4 Déc 2016 | Actualités

La rencontre entre Christian Gourcuff et Guy Novès

Serge Blanco, habilleur officiel du FC Lorient et du Stade Toulousain, a permis de rapprocher football et rugby l’espace d’une rencontre entre deux entraîneurs emblématiques et aux philosophies similaires. Les deux hommes se sont rencontrés il y a quelques semaines à Toulouse.

L’envie était forte des deux côtés. La curiosité de l’un, l’envie de partager de l’autre. Et vice-versa…Dès la première poignée de main, le courant passe. Tant de points communs rapprochent ces deux hommes. L’âge d’abord, ils ont une petite année d’écart. La passion ensuite. Ils baignent dans leur sport respectif depuis près de quarante ans, comme joueurs, puis de façon assez évidente comme entraîneurs. Ce que l’on sait moins, c’est qu’ils ont été également tous deux enseignants, les maths pour Christian Gourcuff, l’éducation physique pour Guy Novès. Le « vous » fait vite place au « tu ». Ils ne s’étaient jamais rencontrés, mais semblent déjà se connaître.

Christian Gourcuff, vous sembliez très curieux de rencontrer Guy Novès et de découvrir un club de rugby de l’intérieur ?
Tout d’abord, n’ayant pas vraiment de culture  « rugby », j’avais effectivement très envie de venir à la découverte d’un univers à priori très différent du mien, même si je savais que par certains côtés, nos sports sont finalement plus proches que ce que l’on peut penser. L’aspect collectif bien sûr, mais l’idée que je me fais du travail de Guy, sa vision du jeu, l’identité d’un club qui perdure, l’idée d’une ligne de conduite qui permet à l’esprit du sport de se prolonger au-delà des générations de joueurs, c’est exactement ce que j’essaye de faire à Lorient. Finalement, nous sommes tous les deux au cœur d’une aventure humaine qui s’inscrit dans l’histoire d’un club.

Guy, êtes-vous surpris que l’entraîneur d’un club de football puisse s’intéresser d’aussi près au fonctionnement d’un club de rugby ?
Non, je ne suis pas surpris par la curiosité de Christian, d’autant que j’avais très envie moi-même de le rencontrer. Je pressentais, et je m’en rends compte aujourd’hui, que malgré les différences entre nos deux sports, nous sommes finalement très proches. Nous avons la même mission : manager nos groupes respectifs, donner le meilleur de nous-mêmes afin d’obtenir le meilleur de nos joueurs. Je découvre Christian, sans vraiment le découvrir.

En quoi peut-on comparer vos deux clubs ?
CG : Même si nous avons à peu près le même budget de fonctionnement, il y a une grosse différence en terme de hiérarchie. Le Stade Toulousain est ce qui se fait de mieux en rugby en France et en Europe.
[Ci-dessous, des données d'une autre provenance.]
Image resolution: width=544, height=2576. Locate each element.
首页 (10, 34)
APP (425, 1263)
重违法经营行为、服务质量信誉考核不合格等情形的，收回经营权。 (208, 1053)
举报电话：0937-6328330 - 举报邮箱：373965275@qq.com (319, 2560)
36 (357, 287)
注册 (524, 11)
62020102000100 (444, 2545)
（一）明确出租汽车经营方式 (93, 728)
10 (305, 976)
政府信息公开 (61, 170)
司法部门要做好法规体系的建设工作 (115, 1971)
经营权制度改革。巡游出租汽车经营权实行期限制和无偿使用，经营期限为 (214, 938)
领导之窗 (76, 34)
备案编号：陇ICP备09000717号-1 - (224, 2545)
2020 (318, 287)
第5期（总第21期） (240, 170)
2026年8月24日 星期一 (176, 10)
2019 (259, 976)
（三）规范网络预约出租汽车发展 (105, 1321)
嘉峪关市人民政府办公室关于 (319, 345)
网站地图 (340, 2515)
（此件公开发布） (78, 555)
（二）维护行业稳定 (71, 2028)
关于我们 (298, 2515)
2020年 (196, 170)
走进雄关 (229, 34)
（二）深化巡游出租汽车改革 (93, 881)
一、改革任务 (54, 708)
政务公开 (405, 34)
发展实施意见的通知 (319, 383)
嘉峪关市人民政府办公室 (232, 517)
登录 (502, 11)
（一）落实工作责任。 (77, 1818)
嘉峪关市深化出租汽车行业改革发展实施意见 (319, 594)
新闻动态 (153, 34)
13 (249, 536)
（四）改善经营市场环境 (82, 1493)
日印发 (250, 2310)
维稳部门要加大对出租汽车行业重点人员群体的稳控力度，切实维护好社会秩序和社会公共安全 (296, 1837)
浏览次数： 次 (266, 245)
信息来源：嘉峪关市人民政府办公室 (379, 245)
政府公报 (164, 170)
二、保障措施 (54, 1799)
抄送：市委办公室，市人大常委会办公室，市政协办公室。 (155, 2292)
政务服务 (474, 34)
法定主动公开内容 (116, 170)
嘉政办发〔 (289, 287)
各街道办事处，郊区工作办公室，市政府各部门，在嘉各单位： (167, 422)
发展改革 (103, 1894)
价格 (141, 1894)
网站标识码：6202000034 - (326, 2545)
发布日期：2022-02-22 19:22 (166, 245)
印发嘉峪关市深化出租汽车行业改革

Le FC Lorient est un club qui en train de construire son histoire en Ligue 1. Nous avons un peu de marge encore avant de pouvoir rivaliser en matière de palmarès (rires). Au niveau des installations, nous n’avons pas à rougir, notre stade a quasiment la même capacité que celui du Stade Toulousain et nous avons la chance, nous aussi, d’inaugurer prochainement un tout nouveau centre d’entraînement assez proche de celui de Toulouse que Guy vient de me faire visiter.

Vous êtes un peu envieux du Stade Toulousain ?
CG: Non, ce club a une histoire, un palmarès, une reconnaissance. Tout ça se mérite. C’est le résultat d’un investissement sur le long terme, d’années de travail dans une continuité. Il est impératif de garder une ligne conduite.

GN : Le Stade Toulousain est un club qui repose sur des valeurs, mais il repose aussi sur des hommes qui transmettent ces valeurs. La quasi-totalité des éducateurs, entraîneurs de l’ensemble des équipes, des plus jeunes à l’équipe première, sont des anciens joueurs du Stade. C’est l’identité même du club qui est transmise en permanence, de génération en génération.

En quoi vos démarches sont-elles différentes ?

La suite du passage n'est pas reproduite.